■ Required action: Within the records that follow, restate exactly the lines from the line with "The width and height of the screenshot is (644, 304)." down to the line with "At what coordinates", including both. Omit the pictures.

■ Listed entries:
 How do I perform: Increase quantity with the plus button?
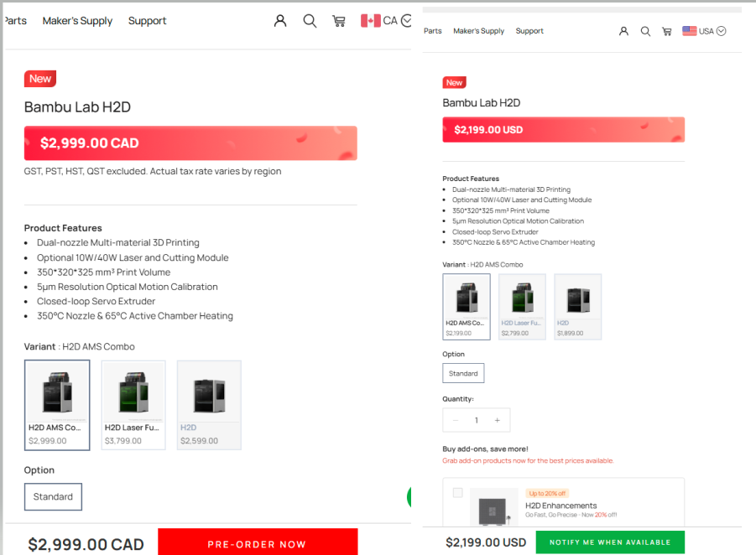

...

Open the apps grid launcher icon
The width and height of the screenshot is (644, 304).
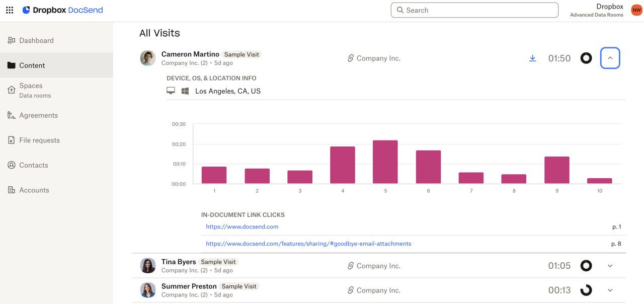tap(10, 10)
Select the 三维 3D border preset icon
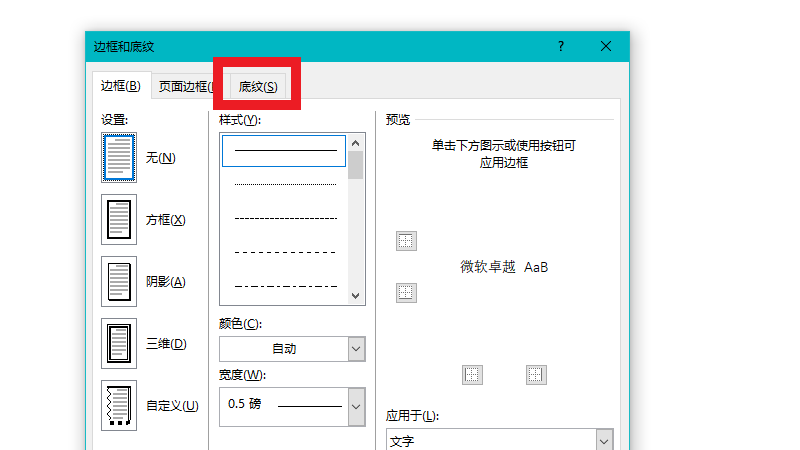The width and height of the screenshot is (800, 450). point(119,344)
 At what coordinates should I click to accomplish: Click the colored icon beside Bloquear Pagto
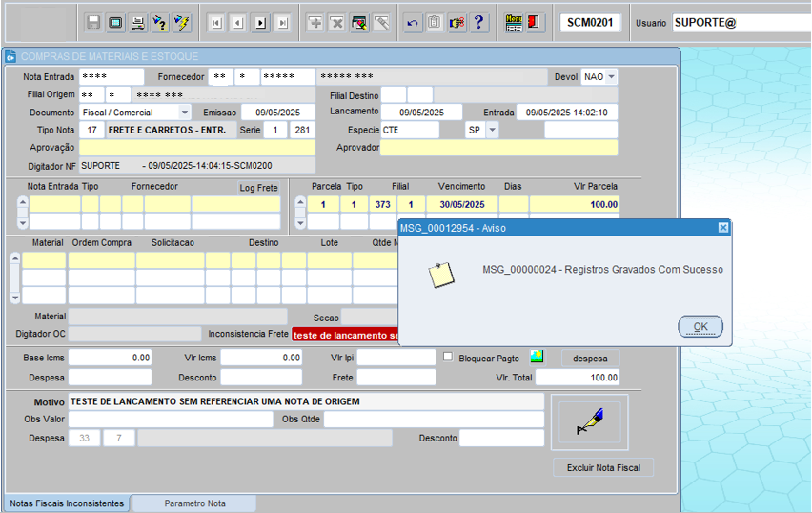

■ Exercise output:
The width and height of the screenshot is (644, 304).
tap(10, 10)
Select the 三维 3D border preset icon
The width and height of the screenshot is (800, 450). point(119,344)
 At what coordinates should I click to accomplish: Click the colored icon beside Bloquear Pagto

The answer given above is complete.